▸ **SUPPLIED TEXT**
Girl Scout Cookie Experiment Reveals Market Research's Biggest Problem

By Stephen Springfield
September 15, 2016

I have a 11-year old daughter named Sophie who is not motivated to action unless a deadline is looming impossibly near. Unfortunately, Tomorrow’s Deadline is also when I become motivated to enable her bad habits by pitching in to help. And so it seems that every year the science fair surprises both of us in a way that should only be reserved for things you never see coming, like flat tires and cavities.

Last year was a slight exception. We had an idea that my work experience in behavioral psychology could offer some efficiencies. On top of that, the father-daughter connection provided enough enthusiasm to begin discussing the experiment several weeks before the tri-fold poster was to be displayed on the cafeteria table.

The Girl Scout Cookie Experiment

The experiment Sophie ultimately decided to go with combined social psychology and Girl Scout Cookies. She wanted to know if people are more likely to buy Girl Scout Cookies from someone that looks like them.

Originally, the experiment was to be confined to race and color, but after we both got excited about the possibilities, we began riffing hypotheses about gender, religious beliefs, proximity, mutual friends, income level. And if perceived similarity does impact purchase, do some similarities make more of a difference than others? What if there are no similarities? What if there are multiple Girl Scouts?

Out of Time… and Options

As exciting as this was, the weeks slipped by and it was apparent we no longer had enough time or cookies to get a representative sample across the most interesting questions (not to mention a control set of neighbors). And as you might have guessed by now, we were now dangerously close to our deadline… again. So close, in fact, that we did not have time to do the door-to-door experiment after all.

Sophie and I discussed our only remaining options:

  • A) Ask some parents we knew whether they would prefer to buy cookies from a black Girl Scout or white Girl Scout
  • B) Do the volcano experiment… again

While we were arguing about the mess we were in, it occurred to me that while we were both really hoping to do the Girl Scout experiment, Option A felt a little like cheating. By asking parents what they would prefer, we would not be learning anything about what they would actually do.

▸ **SHORT EXERCISE A**
Reproduce, without any change, the rows running from the line containing "You are a GUI" through the line containing "click(x=577, y=22)", with both of those lines included.
The rows that come next have no connection to the Girl Scout cookie article.

▸ **INFORMATION SHOWN**
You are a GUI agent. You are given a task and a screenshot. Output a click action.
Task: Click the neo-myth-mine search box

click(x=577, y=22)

==

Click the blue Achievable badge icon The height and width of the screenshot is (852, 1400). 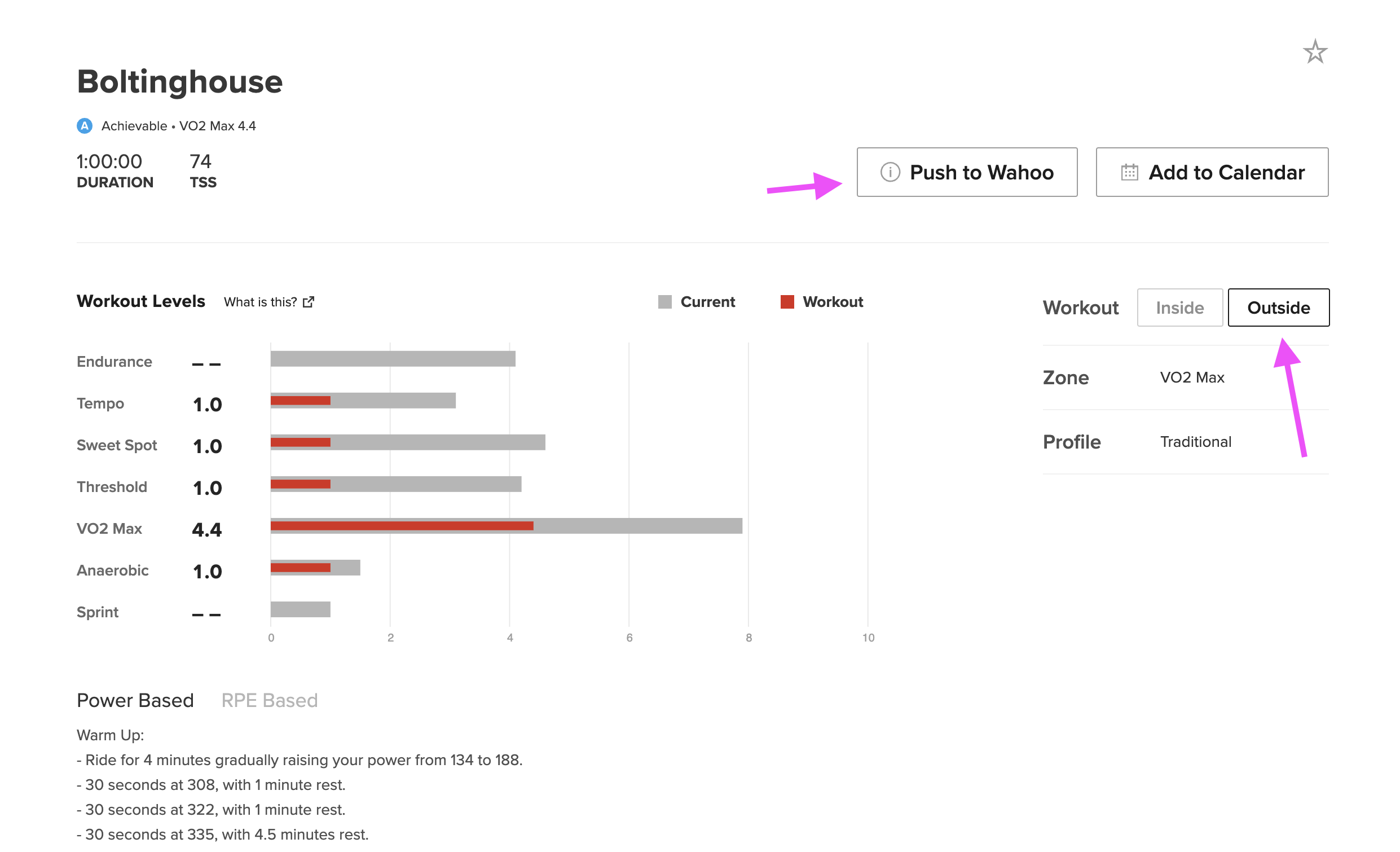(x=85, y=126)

* * *

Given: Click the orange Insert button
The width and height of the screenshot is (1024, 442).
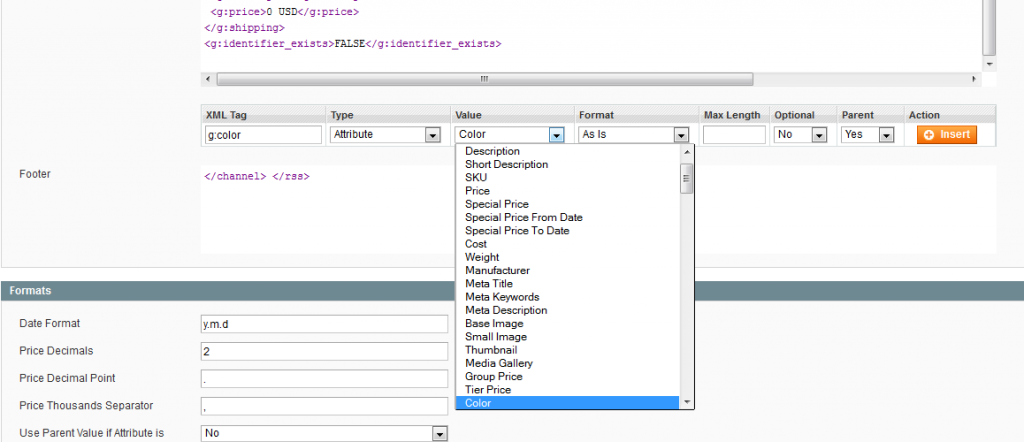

▸ **SHORT EXERCISE B**
In the Girl Scout cookie article, what topics did Sophie and her father begin riffing hypotheses about once they moved beyond race and color? List all of them.

▸ **WORKED ANSWER A**
You are a GUI agent. You are given a task and a screenshot. Output a click action.
Task: Click the neo-myth-mine search box

click(x=577, y=22)

▸ **WORKED ANSWER B**
Gender, religious beliefs, proximity, mutual friends, income level